Wells Fargo to Pay $300 mn in Securities Lawsuit Settlement
A class action lawsuit alleging fraud was brought forward by the Construction Laborers Pension Trust for Southern California on behalf of hundreds of investors. Former Wells Fargo CEO Timothy Sloan was included in the settlement. The trial began on February 27th, and the settlement states that $300 million, representing 31%-47% of the projected aggregate losses, is a “fantastic performance” for the subclass and falls beyond the average range of percentages recovered. It will likely be among the top 100 financial fraud class action settlements. Although Wells Fargo disputed the claims, they agreed to settle the issue. The settlement, which alleges breaches of Federal Securities Law, has to be approved by the court on March 22nd. Within ten days after settlement approval, the funds will be put into escrow.
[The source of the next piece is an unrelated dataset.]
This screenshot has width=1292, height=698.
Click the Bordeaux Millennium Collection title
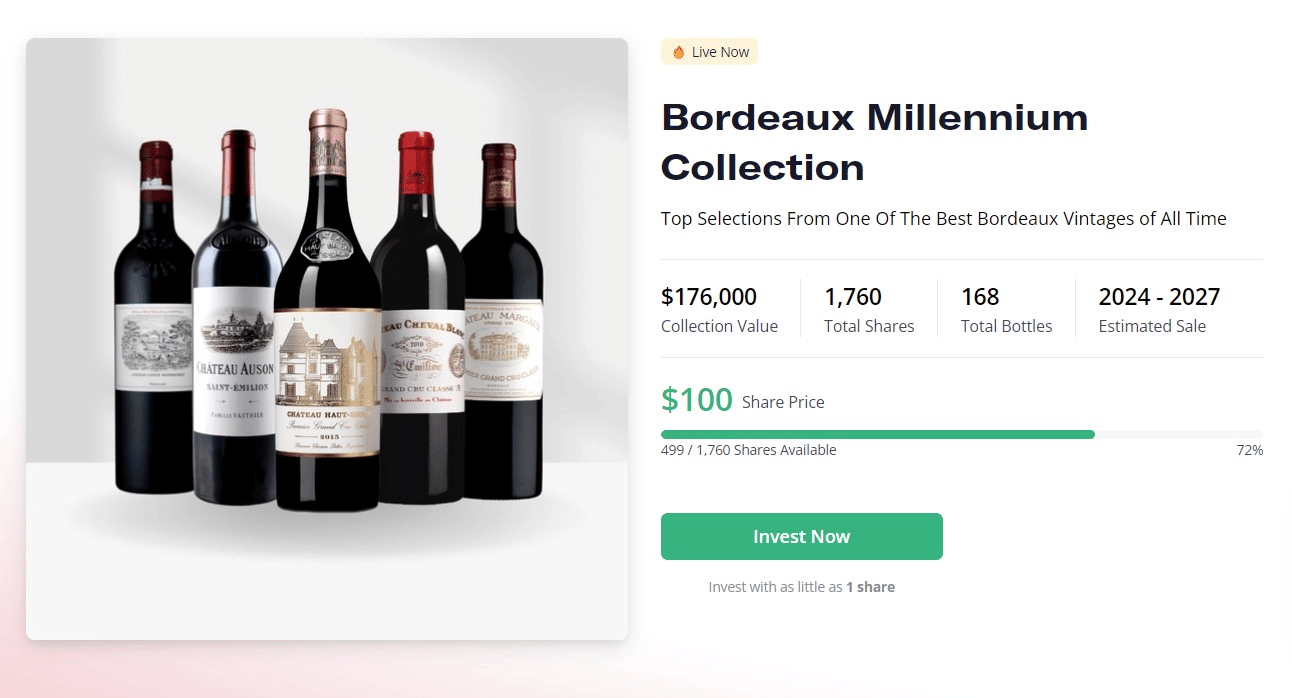(x=874, y=142)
Essential Details and Information
The plaintiffs alleged that Wells Fargo fraudulently injured them when they purchased or acquired Wells Fargo common stock between November 3, 2016 and August 3, 2017. According to the settlement, the bank made materially misleading or false statements which caused the share price of Wells Fargo to increase from $46 in late October 2016 to more than $58 at its peak before ending the period at $51. Furthermore, the lawsuit stated that Wells Fargo “improperly and forcibly imposed unwanted collateral protective insurance on a significant number of its clients and neglected to repay unearned guaranteed car protection premium to a large number of consumers.
The New York Insurance Department defines force-placed insurance as a policy imposed by a creditor, bank, or loan provider when the property owner’s insurance is canceled, expired, or inadequate and the borrower does not renew it. 25,000 Wells Fargo clients allegedly had their cars repossessed. According to Financial Web, collateral-protection insurance shields car-loan lenders from monetary losses from paying claims when vehicle owners don’t have auto insurance. CPI lets lenders fund claims without loss. The primary plaintiff has alleged that Wells Fargo “knew of these risks, but never reported these to shareholders or the public,” and has brought a lawsuit claiming fraud. The allegation is that the bank integrated the insurance fee into the loans without the clients being aware.
In July 2017, the New York Times uncovered the allegations of fraud that had been put forward by the lead plaintiff in the lawsuit. The plaintiff alleged that shareholders in Wells Fargo had suffered economic losses due to two disclosures that exposed the company’s issues to investors.